» **REQUIREMENTS**:
• 1. Please transcribe the forum thread on cheap touring caravan stays between "Did you book" and "right on Haven.", inclusive.
• 2. In the forum thread on cheap touring caravan stays, what price does the post signed Jacquie give for 7 nights at Golden Sands Mablethorpe?
• 3. Write the next part of the forum thread on cheap touring caravan stays, picking up after its final line.
======== DOCUMENT SECTION
We would never normally stay at places like this either! But for £3.50 week nights...what's not to like! Off to explore the north Norfolk coast today.... walking and Coasthopper bus!


----------



## grandadbaza (Jan 3, 2008)

DJP said:


> Just booked Park Resorts at Saltfleet for 4 nights in May £16.20 inc. EHU!
> Stayed there last year, good flat site, bar, pool, fishing lake, laundrette and shop.
> Sunnydale Park Saltfleet


Did you book on line , as the link to Park resort website does not mention touring vans just statics , or am I missing something :?


----------



## ched999uk (Jan 31, 2011)

Think you have to click the 'button' that says touring, seem to remember top right on Haven.


----------



## LadyJ (May 9, 2005)

grandadbaza said:


> DJP said:
> 
> 
> > Just booked Park Resorts at Saltfleet for 4 nights in May £16.20 inc. EHU!
> ...


Yes you can book on line

Park Resorts Touring

Or

You can try Haven

Haven Touring

We are off to Golden Sands Mablethorpe next week for 7 nights cost £34.65 as we are in their Freedom Trail we get an extra 10% off 

Just got back from Devon Cliffs that was a bit more expensive at £73 for 7 nights the entertainment was good and himself won £106 at bingo

Jacquie


----------



## rotorywing (Jul 19, 2010)
================
======== GIVEN DATA
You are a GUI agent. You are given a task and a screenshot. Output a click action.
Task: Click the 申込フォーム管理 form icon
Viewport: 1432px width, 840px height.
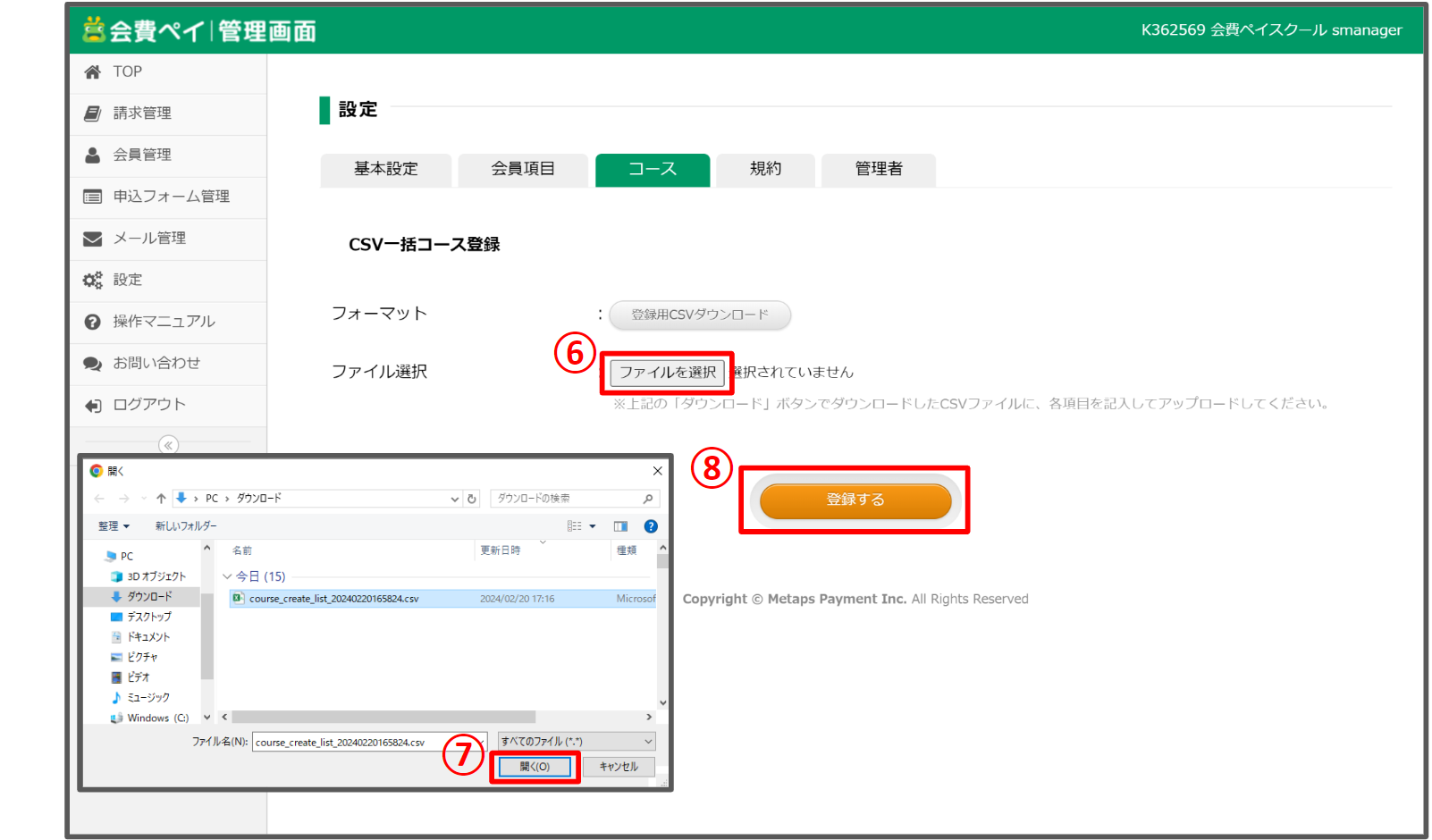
================
» **OUTPUTS BY TASK**:
• 1.
Did you book on line , as the link to Park resort website does not mention touring vans just statics , or am I missing something :?


----------



## ched999uk (Jan 31, 2011)

Think you have to click the 'button' that says touring, seem to remember top right on Haven.

• 2. £34.65

• 3.
Click on the home button and use the drop down menu under accommodation >camping.

Also note the T & C's which state........One tourer, motorhome or tent only is permitted per pitch. If your caravan or motorhome is larger than 12ft, please contact the Park of your choice.

12ft eh.....love to see a motorhome less than 12ft.

martin


----------



## 1943 (May 28, 2008)

We go to Cornwall at least once a year and always spend 4 nights at Havens Perran Sands, this year cost 24.00 totall (we book in november normally for the next year)

Their Orchards site in Essex is good too!

Bob


----------



## grandadbaza (Jan 3, 2008)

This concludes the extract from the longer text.